Franklin Murphy, New Jersey; David L. Einstein, New York. Board of Managers: For a period of three years, A. R. Wilson, New York; for a period of four years, J. F. Hanson, Georgia; Charles A. Moore, New York; Theodore Justice, Pennsylvania; William Barbour, New Jersey; Charles E. Coffin, Maryland. The treasurer's report showed receipts for the fiscal year of $38,432.27, and expenses of $36,388.91, leaving a balance on hand of $2,043.36.

CANADIAN advocates of free trade or a low tariff try to set the West against the East. They tell the farmers of the Northwest that protection is a policy intended solely for the benefit of the manufacturers in the Eastern provinces. The low tariff advocates of the United States used to tell the same story to the Western farmers. They said there were no manufacturing industries in the West and never could be. The protectionists, on the other hand, told the Western farmers that the ultimate effect of protection would be to cause the establishment of factories in the West as well as in the East. The farmers of the West gave their support to the party advocating high protection and they are now reaping the benefits of the policy.Industrial Canada.

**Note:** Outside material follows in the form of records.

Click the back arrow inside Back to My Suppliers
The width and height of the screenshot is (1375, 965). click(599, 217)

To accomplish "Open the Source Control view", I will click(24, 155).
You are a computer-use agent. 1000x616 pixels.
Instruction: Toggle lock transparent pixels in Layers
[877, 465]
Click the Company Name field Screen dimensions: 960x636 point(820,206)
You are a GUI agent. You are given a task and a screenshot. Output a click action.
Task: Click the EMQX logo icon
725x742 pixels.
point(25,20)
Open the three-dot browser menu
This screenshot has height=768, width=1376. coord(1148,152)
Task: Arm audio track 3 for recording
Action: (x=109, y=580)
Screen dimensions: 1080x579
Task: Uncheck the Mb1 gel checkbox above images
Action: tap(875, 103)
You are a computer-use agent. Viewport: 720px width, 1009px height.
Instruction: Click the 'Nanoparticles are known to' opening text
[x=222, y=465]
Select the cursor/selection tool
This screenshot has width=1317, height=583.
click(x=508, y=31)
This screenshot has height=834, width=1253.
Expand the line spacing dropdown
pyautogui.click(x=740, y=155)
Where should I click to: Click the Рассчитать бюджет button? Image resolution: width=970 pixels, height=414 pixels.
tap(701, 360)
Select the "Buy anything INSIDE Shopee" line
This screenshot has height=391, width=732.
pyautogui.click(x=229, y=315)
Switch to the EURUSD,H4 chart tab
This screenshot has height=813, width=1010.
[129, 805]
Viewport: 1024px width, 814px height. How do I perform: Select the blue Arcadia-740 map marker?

SENATOR BURTON, Republican, of Kansas, looks for a bitter struggle within the ranks of the Republican party "between protection and reciprocity," as he states it. He says that the old idea of reciprocity was an exchange of noncompetitive products, but that the present idea is to use reciprocity as a means for trimming the protective tariff. He does not believe that the Republican party will consent to the trimming of its magnificent protective system, even if undertaken under any such fair sounding word as reciprocity, but he sees in the rising tide in the Northwest something which must be driven back and fought out of the Republican party.